#### Travail demandé
Extrayez sans aucune modification, dans la critique du roman « Hamnet », le passage allant de « Édition Belfond » jusqu'à « est absolument captivante. ».

#### Extrait fourni
Édition Belfond

Traduit de l’anglais (Irlande) par Sarah Tardy

 

Quel merveilleux roman, comme je comprends le coup de cœur unanime du lecteur et des lectrices de mon club de lecture ! Cette plongée dans l’Angleterre de la fin du XVI° siècle est absolument captivante.
Nous sommes à Stratford avec un petit garçon Hamnet qui part à la recherche de sa mère Agnes car sa sœur jumelle Judith est subitement très malade. Petit à petit nous allons connaître toute la famille et comprendre vers le milieu du roman que le père de ce petit garçon est William Shakespeare. L’auteure a redonné vie à la famille de ce génie, en particulier à son épouse. On se soucie assez peu de savoir si la vérité historique est respectée, car si tout n’est pas vrai tout est vraisemblable. Nous vivrons donc avec une femme qui sait soigner avec des plantes mais qui ne pourra rien quand son adorable petit garçon sera pris par la terrible peste qui va ravager Londres et ses environs. L’auteur raconte une façon très plausible l’arrivée de cette terrible maladie en Angleterre. De la même façon, l’auteure nous plonge dans une vie de village agricole avec ses tensions et ses rivalités, la dureté de la condition des femmes le peu de chance de survie des nouveaux nés. Et le grand Shakespeare dans tout cela ? Il fuira une vie trop étriquée à Stratford sous la férule d’un père violent et malhonnête, pour monter des pièces de théâtre à Londres. Mais est- ce un hasard si sa pièce la plus célèbre s’appelle Hamlet ?

En tout cas, c’est cette tombe de Stratford portant l’indication d’un très jeune enfant (Hamnet) qui a inspiré ce roman à Maggie O’Farrell et ce qui m’a le plus étonnée à la lecture de ce roman que je ne peux que vous conseiller c’est à quel point je n’avais nulle envie de vérifier si cela correspondait du peu que l’on sait sur la vie de William Shakespeare. Je suis partie pour quelques jours en Angleterre, au XVII° siècle, et j’ai partagé avec cette femme la douleur de perdre un enfant tant aimé .

Cette auteure irlandaise a visiblement un talent très étendu , il y a, cependant, un fil conducteur entre les trois romans que j’ai lus : la condition de la femme en 1666 pour « Hamnet », une femme recluse dans un asile pour aliénées au début du XX° siècle pour L’étrange disparition d’Esme Lennox , la vie d’une femme face à la maladie dans « I Am I Am » .

 

Citations

Le père violent.

#### Entrées de données enregistrées
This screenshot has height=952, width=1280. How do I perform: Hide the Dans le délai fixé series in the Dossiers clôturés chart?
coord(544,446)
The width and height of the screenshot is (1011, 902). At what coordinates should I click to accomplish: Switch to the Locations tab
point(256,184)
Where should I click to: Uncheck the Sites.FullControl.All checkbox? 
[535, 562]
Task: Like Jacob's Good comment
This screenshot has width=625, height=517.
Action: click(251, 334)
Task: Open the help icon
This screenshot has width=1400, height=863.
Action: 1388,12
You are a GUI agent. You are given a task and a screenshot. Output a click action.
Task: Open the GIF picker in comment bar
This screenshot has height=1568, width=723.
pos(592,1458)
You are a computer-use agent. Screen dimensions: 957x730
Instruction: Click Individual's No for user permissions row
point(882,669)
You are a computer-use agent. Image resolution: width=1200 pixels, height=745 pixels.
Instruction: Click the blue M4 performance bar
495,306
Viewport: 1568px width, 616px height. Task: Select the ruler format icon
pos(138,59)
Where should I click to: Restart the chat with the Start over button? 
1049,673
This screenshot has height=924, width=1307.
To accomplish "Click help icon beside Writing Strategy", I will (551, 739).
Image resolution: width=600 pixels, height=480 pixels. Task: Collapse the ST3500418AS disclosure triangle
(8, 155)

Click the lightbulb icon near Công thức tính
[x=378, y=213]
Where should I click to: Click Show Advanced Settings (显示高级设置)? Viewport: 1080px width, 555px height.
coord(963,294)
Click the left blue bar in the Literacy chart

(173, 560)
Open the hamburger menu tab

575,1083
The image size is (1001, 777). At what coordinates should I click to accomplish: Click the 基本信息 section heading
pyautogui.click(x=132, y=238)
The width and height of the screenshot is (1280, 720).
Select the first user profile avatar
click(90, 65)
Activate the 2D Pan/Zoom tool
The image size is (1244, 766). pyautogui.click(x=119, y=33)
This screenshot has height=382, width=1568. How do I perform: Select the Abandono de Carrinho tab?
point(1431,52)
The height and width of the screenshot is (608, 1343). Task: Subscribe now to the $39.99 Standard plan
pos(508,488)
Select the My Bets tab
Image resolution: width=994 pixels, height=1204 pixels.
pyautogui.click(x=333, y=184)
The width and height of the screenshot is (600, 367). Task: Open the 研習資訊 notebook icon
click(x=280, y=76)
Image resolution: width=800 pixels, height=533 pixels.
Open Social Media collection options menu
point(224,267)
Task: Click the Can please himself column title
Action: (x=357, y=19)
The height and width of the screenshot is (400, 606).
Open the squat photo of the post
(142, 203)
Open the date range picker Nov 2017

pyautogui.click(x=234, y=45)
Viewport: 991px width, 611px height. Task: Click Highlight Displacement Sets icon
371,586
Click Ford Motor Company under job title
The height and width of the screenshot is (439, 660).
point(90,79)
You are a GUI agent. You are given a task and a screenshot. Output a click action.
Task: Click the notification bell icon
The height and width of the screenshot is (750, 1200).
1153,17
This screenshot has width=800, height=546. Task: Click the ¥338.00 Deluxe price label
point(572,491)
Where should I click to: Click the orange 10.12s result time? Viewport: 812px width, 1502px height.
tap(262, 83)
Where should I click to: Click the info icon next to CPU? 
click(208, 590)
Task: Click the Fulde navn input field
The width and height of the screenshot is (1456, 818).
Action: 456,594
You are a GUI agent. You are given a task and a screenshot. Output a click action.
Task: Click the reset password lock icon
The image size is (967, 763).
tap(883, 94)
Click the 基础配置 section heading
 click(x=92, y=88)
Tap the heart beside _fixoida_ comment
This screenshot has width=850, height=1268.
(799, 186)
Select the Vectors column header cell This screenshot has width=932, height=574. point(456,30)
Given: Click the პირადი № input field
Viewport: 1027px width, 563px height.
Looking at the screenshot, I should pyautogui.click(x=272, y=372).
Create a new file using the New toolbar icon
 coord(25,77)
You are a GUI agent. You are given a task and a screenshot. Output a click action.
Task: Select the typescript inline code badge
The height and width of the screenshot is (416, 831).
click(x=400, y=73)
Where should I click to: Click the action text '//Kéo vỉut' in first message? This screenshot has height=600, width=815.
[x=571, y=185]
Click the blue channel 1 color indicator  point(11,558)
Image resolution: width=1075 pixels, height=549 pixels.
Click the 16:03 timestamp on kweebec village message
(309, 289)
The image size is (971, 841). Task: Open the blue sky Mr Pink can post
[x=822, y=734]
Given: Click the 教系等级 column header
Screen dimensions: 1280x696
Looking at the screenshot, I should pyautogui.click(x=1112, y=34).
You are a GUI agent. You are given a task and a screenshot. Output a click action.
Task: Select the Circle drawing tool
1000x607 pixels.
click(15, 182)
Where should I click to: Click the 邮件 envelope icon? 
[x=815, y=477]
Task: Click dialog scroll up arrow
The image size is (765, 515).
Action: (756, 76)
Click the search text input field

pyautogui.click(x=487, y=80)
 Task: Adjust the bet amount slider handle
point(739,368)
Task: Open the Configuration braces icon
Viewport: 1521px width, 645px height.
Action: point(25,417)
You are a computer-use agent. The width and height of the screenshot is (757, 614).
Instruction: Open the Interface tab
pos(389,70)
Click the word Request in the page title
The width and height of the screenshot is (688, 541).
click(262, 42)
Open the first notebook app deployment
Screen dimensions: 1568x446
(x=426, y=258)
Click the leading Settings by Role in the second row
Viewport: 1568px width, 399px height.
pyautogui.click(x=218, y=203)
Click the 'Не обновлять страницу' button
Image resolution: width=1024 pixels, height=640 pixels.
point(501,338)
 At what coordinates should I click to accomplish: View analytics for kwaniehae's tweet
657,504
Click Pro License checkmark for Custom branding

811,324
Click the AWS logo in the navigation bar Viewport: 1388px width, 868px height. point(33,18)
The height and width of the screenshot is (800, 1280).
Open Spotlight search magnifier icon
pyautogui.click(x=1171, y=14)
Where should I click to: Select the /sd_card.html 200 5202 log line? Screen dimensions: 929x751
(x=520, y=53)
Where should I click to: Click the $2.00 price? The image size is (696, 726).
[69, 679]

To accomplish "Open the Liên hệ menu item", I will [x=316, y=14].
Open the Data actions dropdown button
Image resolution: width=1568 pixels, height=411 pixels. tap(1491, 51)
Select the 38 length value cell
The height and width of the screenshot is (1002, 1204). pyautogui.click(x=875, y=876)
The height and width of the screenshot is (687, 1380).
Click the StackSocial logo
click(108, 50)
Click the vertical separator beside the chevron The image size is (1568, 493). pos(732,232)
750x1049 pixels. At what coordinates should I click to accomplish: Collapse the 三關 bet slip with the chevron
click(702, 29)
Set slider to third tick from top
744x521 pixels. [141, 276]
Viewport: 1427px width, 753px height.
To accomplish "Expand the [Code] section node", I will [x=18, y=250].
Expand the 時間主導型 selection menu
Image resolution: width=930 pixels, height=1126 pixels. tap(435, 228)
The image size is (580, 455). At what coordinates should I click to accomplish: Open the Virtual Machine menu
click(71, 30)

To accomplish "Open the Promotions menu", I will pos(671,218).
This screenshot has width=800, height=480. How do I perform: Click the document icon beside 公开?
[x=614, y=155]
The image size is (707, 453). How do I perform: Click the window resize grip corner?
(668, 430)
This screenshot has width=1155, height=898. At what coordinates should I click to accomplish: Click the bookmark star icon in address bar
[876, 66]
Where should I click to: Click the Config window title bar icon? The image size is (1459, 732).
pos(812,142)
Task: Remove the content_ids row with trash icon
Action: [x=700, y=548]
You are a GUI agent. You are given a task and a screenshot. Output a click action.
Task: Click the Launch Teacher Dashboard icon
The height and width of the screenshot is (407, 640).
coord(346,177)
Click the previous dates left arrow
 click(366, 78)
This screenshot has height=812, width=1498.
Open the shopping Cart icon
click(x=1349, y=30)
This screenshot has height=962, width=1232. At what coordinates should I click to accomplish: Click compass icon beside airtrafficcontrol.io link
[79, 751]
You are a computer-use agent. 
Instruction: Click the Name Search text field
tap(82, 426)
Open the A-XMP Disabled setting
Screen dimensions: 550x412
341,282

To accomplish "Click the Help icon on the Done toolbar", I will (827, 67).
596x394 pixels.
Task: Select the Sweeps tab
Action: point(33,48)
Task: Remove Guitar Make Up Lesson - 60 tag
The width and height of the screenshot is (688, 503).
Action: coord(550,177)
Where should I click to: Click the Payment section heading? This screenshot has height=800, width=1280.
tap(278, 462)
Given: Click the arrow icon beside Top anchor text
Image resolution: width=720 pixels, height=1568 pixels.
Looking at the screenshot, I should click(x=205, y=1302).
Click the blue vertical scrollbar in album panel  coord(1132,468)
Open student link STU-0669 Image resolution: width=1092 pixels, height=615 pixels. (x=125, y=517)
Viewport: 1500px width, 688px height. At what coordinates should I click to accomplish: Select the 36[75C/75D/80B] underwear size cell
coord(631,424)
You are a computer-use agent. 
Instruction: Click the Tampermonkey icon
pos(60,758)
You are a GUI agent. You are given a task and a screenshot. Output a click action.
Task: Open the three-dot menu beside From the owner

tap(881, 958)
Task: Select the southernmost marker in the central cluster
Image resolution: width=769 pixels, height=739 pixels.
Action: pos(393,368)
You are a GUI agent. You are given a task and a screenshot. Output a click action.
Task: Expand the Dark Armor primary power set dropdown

#### Réponse à la consigne
Édition Belfond

Traduit de l’anglais (Irlande) par Sarah Tardy

 

Quel merveilleux roman, comme je comprends le coup de cœur unanime du lecteur et des lectrices de mon club de lecture ! Cette plongée dans l’Angleterre de la fin du XVI° siècle est absolument captivante.